A diferencia de los carriles de subida de la avenida de Pendeli, los de bajada están vacíos, y sólo esporádicamente encontramos algún coche. Fanis hace ademán de encender la radio, pero lo detengo. Quiero ver la escena en la televisión sin haber oído antes las descripciones radiofónicas.

Delante de las tiendas que venden televisores en la plaza Duru se ha congregado una multitud que goza contemplando la misma imagen multiplicada por veinte en las diversas pantallas.

– ¿Crees que guarda alguna relación con el suicidio de Favieros? -pregunta Fanis.

– Aún no sé cómo se ha suicidado ni cuáles han sido sus últimas palabras pero, a primera vista, eso parece.

– ¿Qué puede mover a un político tan popular como Stefanakos a suicidarse?

– ¿Qué fue lo que movió a Favieros?

– Tienes razón -admite Fanis. Voy sentado a su lado, mientras que Adrianí viaja en el asiento trasero. Fanis me echa una mirada de soslayo mientras conduce-: ¿No has descubierto nada relacionado con Favieros?

– Nada sustancial.

– ¿Ni siquiera en su biografía?

– Contiene alguna que otra alusión a una faceta turbia de su vida profesional, pero es muy pronto para saber si fue ésta la causa de su suicidio.

– Si queréis mi opinión -tercia Adrianí desde el asiento posterior-, la tele está detrás de todo esto.

– ¿A qué te refieres? -se extraña Fanis.

– ¿Has contado cuántos anuncios ponen cada vez que emiten la escena del suicidio? Y eso sin contar la publicidad durante los debates y demás programas informativos.

Me vuelvo hacia ella, estupefacto.

– ¿Qué estás diciendo? ¿Que la emisora los obliga a suicidarse para aumentar sus índices de audiencia? Para empezar: ¿cómo sabes que Stefanakos se ha quitado la vida en los mismos estudios?

– Espera y lo verás -responde sin inmutarse.

– ¿Y cómo crees que los convence? -pregunta Fanis-. ¿Con dinero?
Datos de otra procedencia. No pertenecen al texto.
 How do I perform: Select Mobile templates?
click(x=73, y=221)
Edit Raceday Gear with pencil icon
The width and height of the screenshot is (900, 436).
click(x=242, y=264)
Ninguno de los dos iba escaso de fondos.

– No sé cómo, pero puedo decirte una cosa: muchos han despreciado el dinero; la fama, nadie -afirma Adrianí y nos deja sin palabras.

Interrumpo la conversación porque me resultaría imposible convencerla de lo contrario. Es recelosa de nacimiento. Cuando me suben el sueldo, está convencida de que me correspondía un aumento mayor. Cuando lee en los periódicos que el Metro estará terminado para las Olimpiadas, no le cabe duda de que, para agilizar el proceso, los contratistas han dejado de colocar la mitad de los pilares y que la obra se vendrá abajo en menos de tres meses. Si le comunico que se ha resuelto el conflicto de Chipre, sonríe y replica que, sin duda, los turcos untaron al primer ministro para conseguirlo. Lo que no entiendo es cómo puede el Cuerpo aceptar a hombres como Yanutsos cuando el país dispone de tamaña reserva de suspicacia.